The collaboration centres around this new antibody, which is in preclinical development and is being studied for the prevention and treatment of methicillin-resistant S aureus (MRSA), E coli and Y pestis (the bacterium that causes plague) and other serious infections. Under the terms of the agreement, Alopexx will bring the product into Phase I trials during 2010, at which point Sanofi has an option to license.

Upfront fees and R&D funding, plus regulatory and commercial milestone payments, could reach $375 million, plus royalties. Sanofi’s research chief Marc Cluzel said that the emergence of antibiotic resistant infections “is and remains an unmet medical need” and this promising product “could become, if developed to its full potential, a key driver of our company’s anti-infective portfolio”.

Caltech deal
As well as the Alopexx link-up, Sanofi has entered into a strategic alliance with the California Institute of Technology (Caltech) in Pasadena.

The collaboration, the French drugmaker says, will involve basic and applied biology research and “promote scientific exchange”. Dr Cluzel said the pact will “significantly complement our research technologies and is a renewed example to partnership with best sciences”.

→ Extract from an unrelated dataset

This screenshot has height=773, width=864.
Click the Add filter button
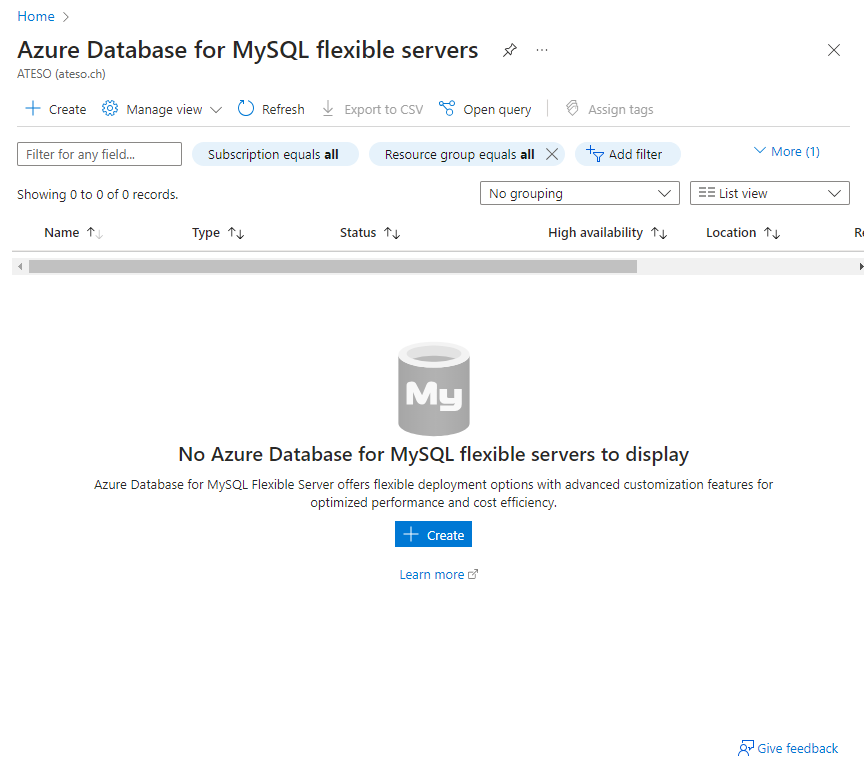(x=627, y=154)
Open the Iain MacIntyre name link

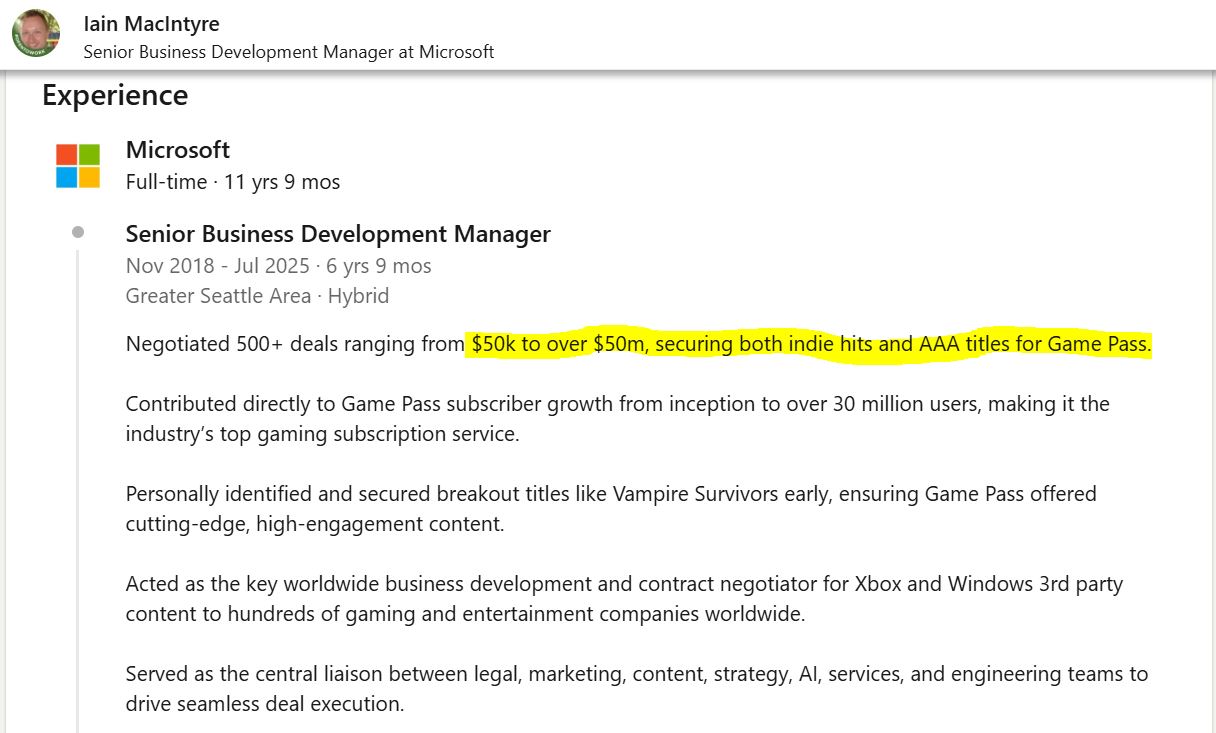pos(152,23)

The programme will provide undisclosed financial support for “several core facilities” located at Caltech for up to five years.

Dengue programme expanded
Meantime, the company’s Sanofi Pasteur vaccines division is expanding its dengue fever programme in Latin America with a new multicentre study in children and adolescent in Mexico, Colombia, Honduras and Puerto Rico.

Currently, there is no specific treatment available against dengue fever, the most widespread tropical disease after malaria. Latin America was considered almost free of dengue in the 1960s but since then, urbanisation and travel have contributed to the fast re-emergence of the disease.